Per contrastare il processo di disgregazione che, a partire dalla Brexit, cerca in modo paradossale di ovviare ai difetti delle istituzioni e dell'organizzazione dell'Unione tornando ad un insano e inconcludente nazionalismo e per rivitalizzare invece il progetto originario rafforzando la coesione interna è necessario da subito lavorare alle seguenti riforme:
1) quella delle Istituzioni Europee, rendendo la Commissione un autentico Governo Europeo che risponda al Parlamento che la elegge e depotenziando il Consiglio dei Ministri fino ad eliminarlo;
2) operare una duplice devoluzione di competenze:
a) dai governi nazionali al governo europeo, per quello che riguarda esteri, difesa, tesoro ed alcune competenze di politica interna ed economica e
b) dai governi nazionali agli enti locali, ad esempio per l'Italia fino al livello provinciale, per alcune competenze di polita interna ed economica, agricoltura, sanità, istruzione.
3) uniformare e informatizzare i sistemi burocratici semplificando gli oneri e gli obblighi per cittadini e imprese.
Il punto di arrivo dovrebbe essere una confederazione di piccoli cantoni sul modello elvetico (es. le provincie italiane), con il livello nazionale ridotto ad assemblee regionali in cui i rappresentanti dei cantoni si confrontano con il ministero degli affari regionali del governo europeo.
Centrali nella politica sia confederale sia dei cantoni dovranno essere l'istruzione, l'alimentazione e l'agricoltura, l'ambiente, i diritti civili a partire dal diritto alla conoscenza.

CONCLUSIONI

Il percorso verosimilmente percorribile sarà quello di realizzare tra il massimo numero possibile di paesi aderenti sia alla moneta unica sia al libero transito di merci e persone, e quantomeno tra i paesi fondatori, un'autentica federazione di stati (Stati Uniti di Europa), che verrà gradualmente trasformata in Confederazione Cantonale. L'Unione potrà continuare inizialmente a sussistere per portare alla successiva integrazione di altre nazioni o alla formazione di forti relazioni bilaterali tra Confederazione Europea e Stati Nazionali.

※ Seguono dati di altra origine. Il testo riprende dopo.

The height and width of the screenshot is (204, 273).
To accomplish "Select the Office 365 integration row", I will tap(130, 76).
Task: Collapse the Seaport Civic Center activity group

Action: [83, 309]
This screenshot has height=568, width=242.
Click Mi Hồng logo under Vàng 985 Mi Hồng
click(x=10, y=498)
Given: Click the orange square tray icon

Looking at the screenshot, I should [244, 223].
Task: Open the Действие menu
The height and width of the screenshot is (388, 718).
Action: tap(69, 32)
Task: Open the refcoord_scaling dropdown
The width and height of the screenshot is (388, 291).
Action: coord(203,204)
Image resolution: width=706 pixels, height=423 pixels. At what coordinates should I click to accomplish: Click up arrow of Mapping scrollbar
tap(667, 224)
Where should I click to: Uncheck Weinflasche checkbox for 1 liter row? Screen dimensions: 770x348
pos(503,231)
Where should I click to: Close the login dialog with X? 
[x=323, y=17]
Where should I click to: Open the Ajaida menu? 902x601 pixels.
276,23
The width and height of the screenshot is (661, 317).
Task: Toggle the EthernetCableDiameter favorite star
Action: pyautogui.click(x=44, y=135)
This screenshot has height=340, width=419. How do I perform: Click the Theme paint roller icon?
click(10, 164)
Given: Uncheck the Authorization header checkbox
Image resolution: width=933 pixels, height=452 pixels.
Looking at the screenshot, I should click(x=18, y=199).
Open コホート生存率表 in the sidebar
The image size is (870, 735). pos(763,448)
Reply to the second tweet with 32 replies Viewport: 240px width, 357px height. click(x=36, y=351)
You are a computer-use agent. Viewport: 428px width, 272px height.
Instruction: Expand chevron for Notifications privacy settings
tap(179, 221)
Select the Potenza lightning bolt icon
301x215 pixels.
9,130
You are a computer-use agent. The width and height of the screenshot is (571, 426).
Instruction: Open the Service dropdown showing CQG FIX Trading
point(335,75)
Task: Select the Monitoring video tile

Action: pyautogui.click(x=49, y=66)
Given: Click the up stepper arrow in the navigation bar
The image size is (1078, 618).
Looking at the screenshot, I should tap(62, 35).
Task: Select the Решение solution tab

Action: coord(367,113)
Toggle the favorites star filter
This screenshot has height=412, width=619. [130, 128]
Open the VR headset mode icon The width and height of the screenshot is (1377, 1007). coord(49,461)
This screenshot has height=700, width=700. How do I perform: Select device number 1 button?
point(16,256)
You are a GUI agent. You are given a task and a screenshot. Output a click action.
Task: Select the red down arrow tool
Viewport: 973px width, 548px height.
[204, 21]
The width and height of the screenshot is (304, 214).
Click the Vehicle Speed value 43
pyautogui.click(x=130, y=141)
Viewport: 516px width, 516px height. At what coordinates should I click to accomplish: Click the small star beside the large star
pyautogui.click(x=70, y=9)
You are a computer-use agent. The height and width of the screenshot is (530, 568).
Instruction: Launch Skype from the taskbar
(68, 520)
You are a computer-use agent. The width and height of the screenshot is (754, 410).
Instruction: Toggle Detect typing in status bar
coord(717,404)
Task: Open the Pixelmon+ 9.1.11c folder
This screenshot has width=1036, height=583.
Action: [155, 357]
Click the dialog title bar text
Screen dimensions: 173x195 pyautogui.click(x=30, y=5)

Giacché è il linguaggio a consentire il pensiero ed il pensiero a plasmare la realtà non è possibile concludere senza citare il problema linguistico. Ogni cantone europeo avrà il compito di promuovere e tutelare tutte le culture presenti nel suo territorio, in particolare quelle autoctone, mentre a livello confederale sarà opportuno adottare una unica lingua comune, che potrebbe essere l'euro-english, sganciandolo quanto prima possibile dall'inglese britannico, o potrebbe essere l'Esperanto, Le esperienze israeliane e irlandese insegnano che una lingua può diventare viva nell'arco di 2 generazioni per scelta delle scuole e delle istituzioni. Questa seconda soluzione appare la più favorevole.